Magnus Dustler

The mammary parenchyma is a complex arrangement of tissues that can greatly vary among individuals, potentially masking cancers in breast screening images. In this work, we propose a Simplex-based method to simulate anatomical patterns and textures seen in digital breast tomosynthesis. Our approach involves selecting appropriate Simplex noise parameters to represent distinct categories of breast parenchyma with variable volumetric breast density (%VBD). We use volumetric coarse masks (70 × 60 × 50 mm³) to outline patches of both dense and adipose tissues. These masks serve as a foundation for volumetric and multi-scale Simplex-based noise distributions. The Simplex-based noise distributions are normalized and thresholded using gradient level sets selected to binarize specific Simplex frequencies. The Simplex frequencies are summed and binarized using post-hoc thresholds, resulting in patches of tissue tailored to represent anatomic-like structures seen in digital breast tomosynthesis (DBT) images.

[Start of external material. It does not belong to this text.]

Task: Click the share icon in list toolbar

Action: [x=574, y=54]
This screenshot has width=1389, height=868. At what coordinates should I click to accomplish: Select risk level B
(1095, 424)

We simulate DBT projections and reconstructions of the patches of breast tissue following the acquisition geometry and exposure settings of a clinical tomosynthesis system. We calculate the power spectra and estimate the power-law exponent (β) using a sample of DBT reconstructions (n=500, equally stratified by four density classes). Our findings reveal an absolute β value of 3.0, indicative of the improvements achieved in both the performance and realism of the breast tissue simulation. In summary, our proposed Simplex-based method enhances realism and texture variations, ensuring the presence of anatomical and quantum noise at levels consistent with the image quality expected in breast screening exams.